**DESCRIZIONE DEL PROBLEMA**
Secondo il testo sul decreto legislativo 142 del 2015 riportato più avanti, perché il decreto ha una struttura divisa in due capi? Indica anche il contenuto di ciascun capo.

**TESTO SELEZIONATO**
.....
Con il decreto legislativo 142 del 2015, entrato in vigore lo scorso 30 settembre, l'Italia ha attuato le direttive 2013/33/UE (denominata anche direttiva "accoglienza") e 2013/32/UE (denominata anche direttiva "procedure"), entrambe rifusioni rispettivamente delle direttive 2003/9/CE e 2005/85/CE. Come è noto, le due direttive hanno ampliato la tutela riconosciuta ai richiedenti protezione internazionale nel territorio dell'Unione europea e insieme formano uno dei pilastri fondanti il sistema europeo comune di asilo. In particolare, la prima stabilisce le norme comuni relative alle modalità di accoglienza, fissando lo standard da garantire ai richiedenti protezione internazionale nelle more della definizione della procedura di esame della domanda. La seconda detta le norme volte ad armonizzare le procedure per il riconoscimento e la revoca dello status di protezione internazionale negli Stati membri dell'Unione europea.

L'attuazione delle due direttive in Italia realizza pertanto un obiettivo fondamentale della costruzione del sistema di asilo, delineando e ampliando la portata dei diritti dei migranti proprio nella fase di maggiore vulnerabilità.

Il d. lgs. 142 del 2015 presenta una struttura dicotomica che riflette la duplice finalità dell'intervento di attuazione: il capo I contiene 24 articoli dedicati alle nuove norme in materia di accoglienza, che abrogano il d. lgs. 140 del 2005, mentre il capo II, agli articoli 25 e 26, reca modifiche al d.lgs. 25 del 2008 e al d. lgs. 150 del 2011. Esso prevede, inoltre, l'adozione, entro il 30 marzo 2016, di successivi decreti attuativi, al fine di istituire i centri governativi di prima accoglienza e di realizzare ulteriori interventi di attuazione.

La disciplina dell'accoglienza, di cui al capo I, si applica fin dal momento della manifestazione della volontà di chiedere protezione internazionale in tutto il territorio nazionale, incluse dunque le frontiere, le zone di transito e le acque territoriali. Il suo campo di applicazione comprende le imbarcazioni e gli aeromobili battenti bandiera italiana che si trovano in spazio marino e aereo internazionale.

Essa prevede che il richiedente abbia il diritto di ottenere una informativa sui diritti in una lingua a lui comprensibile ed un permesso di soggiorno della durata di 6 mesi rinnovabile fino al termine della procedura. Egli, inoltre, beneficia del diritto all'istruzione obbligatoria, del diritto all'accesso al lavoro dopo due mesi dal rilascio del permesso, dell'assistenza sanitaria alle stesse condizioni previste dal TU sull'immigrazione (d. lgs. 286/1998) ed eventualmente di un documento di viaggio rilasciato dal prefetto per recarsi all'estero qualora lo richiedano gravi ragioni umanitarie.

Il decreto considera implicitamente che il richiedente possa trovarsi in situazioni diverse e, in particolare, avere un proprio domicilio oppure essere ospitato nei centri governativi di accoglienza predisposti dal governo oppure, ancora, essere trattenuto in un centro di identificazione ed espulsione (CIE), dal quale abbia invocato protezione internazionale.
.....
**VOCI FORNITE**
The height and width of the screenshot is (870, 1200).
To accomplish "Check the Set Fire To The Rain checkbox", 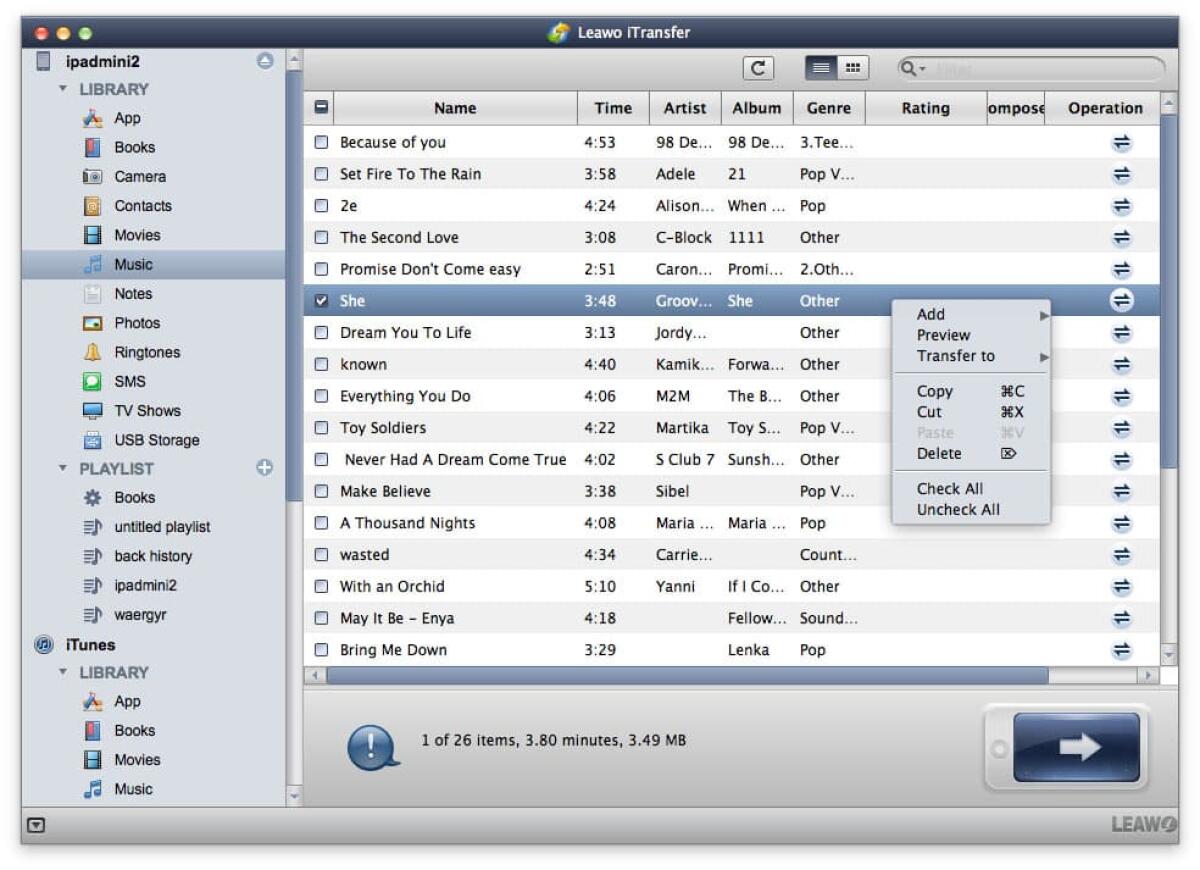I will click(x=321, y=174).
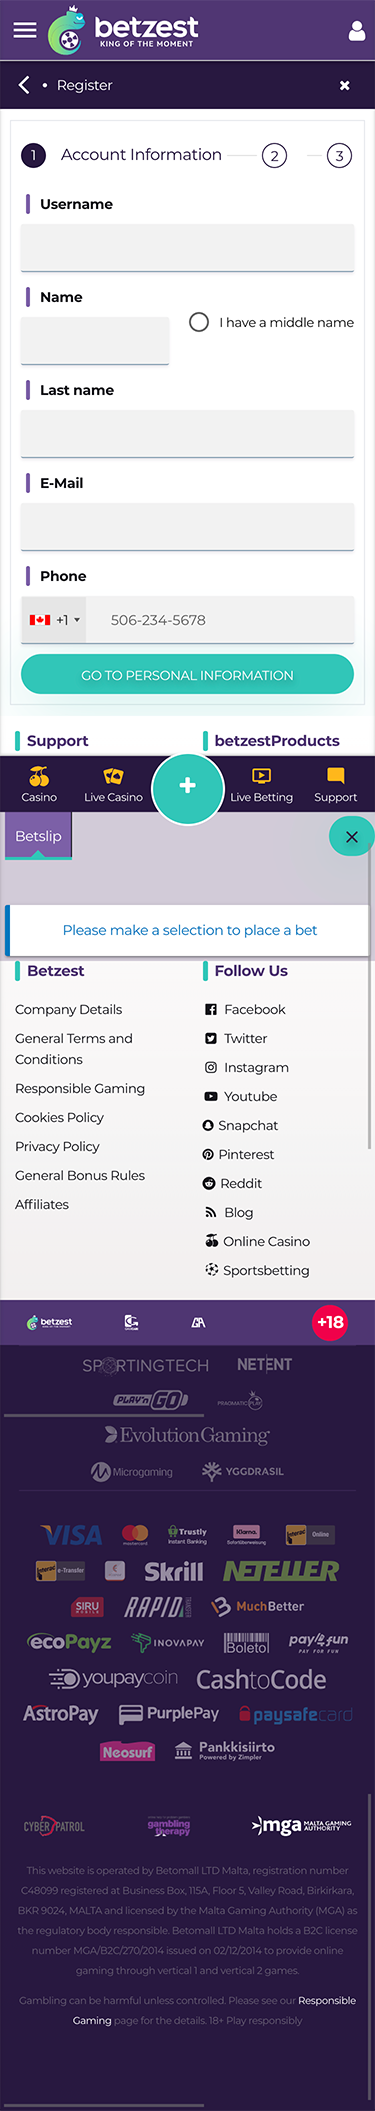The image size is (375, 2111).
Task: Open Support chat bubble icon
Action: (335, 776)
.....
**RISPOSTA SCRITTA**
La struttura dicotomica riflette la duplice finalità dell'intervento di attuazione. Il capo I contiene 24 articoli con le nuove norme in materia di accoglienza, che abrogano il d. lgs. 140 del 2005. Il capo II, agli articoli 25 e 26, modifica il d. lgs. 25 del 2008 e il d. lgs. 150 del 2011.